One that I am increasingly seeing pop up, whether it is in other blogs, on You Tube or in the gym itself, is ‘fat shaming’. The idea is to take a drill sergeant like approach to motivation and convince overweight people that the reason for their size is down to their laziness and lack of self-discipline. But does this blunt-force trauma method really work?
Well I guess we should look at the people who are saying it. In general, we are looking at fitness fanatics, for want of a better word, who choose to share their ‘secrets’ with the world through the internet medium. But two people can both look healthy and have similar bodies despite starting from completely different points. Some people train because they are overweight, some people train because they are underweight and a lot of people just train because it makes them feel good about themselves.
All people will be motivated in different ways, so for me to come out and say this method won’t work would be wrong.
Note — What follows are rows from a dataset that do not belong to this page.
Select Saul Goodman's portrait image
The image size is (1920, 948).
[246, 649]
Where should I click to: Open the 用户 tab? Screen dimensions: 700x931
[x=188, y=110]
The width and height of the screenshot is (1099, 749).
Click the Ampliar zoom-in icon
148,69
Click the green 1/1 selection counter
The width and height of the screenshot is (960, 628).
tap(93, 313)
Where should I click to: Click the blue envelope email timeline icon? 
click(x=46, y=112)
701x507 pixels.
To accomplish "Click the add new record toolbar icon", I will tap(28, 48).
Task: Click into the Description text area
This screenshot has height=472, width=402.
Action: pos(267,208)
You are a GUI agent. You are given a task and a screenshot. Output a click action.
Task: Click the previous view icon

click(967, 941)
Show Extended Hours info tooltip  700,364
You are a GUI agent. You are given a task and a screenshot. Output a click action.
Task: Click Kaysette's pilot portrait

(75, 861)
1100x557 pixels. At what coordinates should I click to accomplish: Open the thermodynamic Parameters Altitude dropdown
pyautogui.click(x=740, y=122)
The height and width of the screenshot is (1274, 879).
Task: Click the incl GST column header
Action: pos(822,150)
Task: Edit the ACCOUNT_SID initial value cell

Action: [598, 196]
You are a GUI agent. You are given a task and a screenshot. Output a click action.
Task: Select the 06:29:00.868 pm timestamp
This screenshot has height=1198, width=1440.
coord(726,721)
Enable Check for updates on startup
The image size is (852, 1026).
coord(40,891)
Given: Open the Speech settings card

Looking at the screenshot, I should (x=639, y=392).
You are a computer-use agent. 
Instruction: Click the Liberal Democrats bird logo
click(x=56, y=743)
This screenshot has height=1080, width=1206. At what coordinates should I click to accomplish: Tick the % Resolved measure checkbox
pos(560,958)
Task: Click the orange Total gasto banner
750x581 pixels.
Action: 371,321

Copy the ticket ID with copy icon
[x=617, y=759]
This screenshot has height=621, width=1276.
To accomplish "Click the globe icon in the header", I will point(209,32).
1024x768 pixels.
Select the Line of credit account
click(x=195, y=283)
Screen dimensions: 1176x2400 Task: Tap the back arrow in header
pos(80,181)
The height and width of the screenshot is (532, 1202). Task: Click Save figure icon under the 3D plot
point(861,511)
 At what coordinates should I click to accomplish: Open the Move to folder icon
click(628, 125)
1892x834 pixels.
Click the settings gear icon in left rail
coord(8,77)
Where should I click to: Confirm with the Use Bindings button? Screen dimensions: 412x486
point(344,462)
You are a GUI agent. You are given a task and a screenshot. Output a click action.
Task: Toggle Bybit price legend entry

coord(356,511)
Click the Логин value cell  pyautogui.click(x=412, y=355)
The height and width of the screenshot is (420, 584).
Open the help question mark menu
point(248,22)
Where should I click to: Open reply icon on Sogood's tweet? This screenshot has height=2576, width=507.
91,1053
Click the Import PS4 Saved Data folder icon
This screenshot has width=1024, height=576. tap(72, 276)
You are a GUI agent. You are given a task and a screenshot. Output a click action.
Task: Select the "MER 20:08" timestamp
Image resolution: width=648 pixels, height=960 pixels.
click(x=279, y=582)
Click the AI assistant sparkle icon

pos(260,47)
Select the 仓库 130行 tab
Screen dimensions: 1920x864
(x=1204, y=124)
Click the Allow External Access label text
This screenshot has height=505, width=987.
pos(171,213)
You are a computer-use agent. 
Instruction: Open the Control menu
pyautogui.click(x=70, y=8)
Some people will watch a video or read an article that tells them to be ashamed for the way that they look and that is exactly how they will feel. Then that provides the push for them to really commit and change their lives for the better.
Is there something that we are missing here though? Just because a particular method works doesn’t mean it should be encouraged. Let’s not forget that we are constantly reminded that we are part of a ‘gym going community’ and for any community to exist positively all forms of persecution should be eliminated.
What is clearly emerging here is a blurred line between tough love and abuse. Society has been seen to embrace the idea that everybody is beautiful regardless of their size and shape and that gets some people’s backs up. They work hard to look the way that they do and resent people who can’t do the same. This small percentage of people have the wrong idea though.
Tough love should refer to seemingly harsh behaviour that exists to promote a positive change. Sitting in front of a camera and venting some irrational hatred of people who don’t look exactly how you think they should does not qualify as tough love.
Now don’t get me wrong, I firmly believe that motivational practices that are most effective have an element of tough love to them but we need to be careful that we don’t overstep the mark. Let’s be honest, we don’t want a world full of people who are in great physical condition as a response to the bullying that they have received previously.
There are a number of reasons why people find themselves in an unhealthy position and laziness is not the sole cause. Some people can’t afford to maintain the ideal lifestyle that they would like and others have genuine physical conditions that make that same goal impossible to reach.
Like I said before, this a community. And what needs to be encouraged is support for everyone within it, as well as respect. At the end of the day, if somebody chooses to live their life in a certain way then bellowing at them through a camera is going to do little good. All that these aggressive stances do is make the gym seem like an intimidating place that newcomers won’t want to get involved with. If these so called fat shamers really want to promote a healthier way of living then their responsibility is to make the gym seem like an approachable and friendly venue, not somewhere they should go because they are ashamed when they look in a mirror.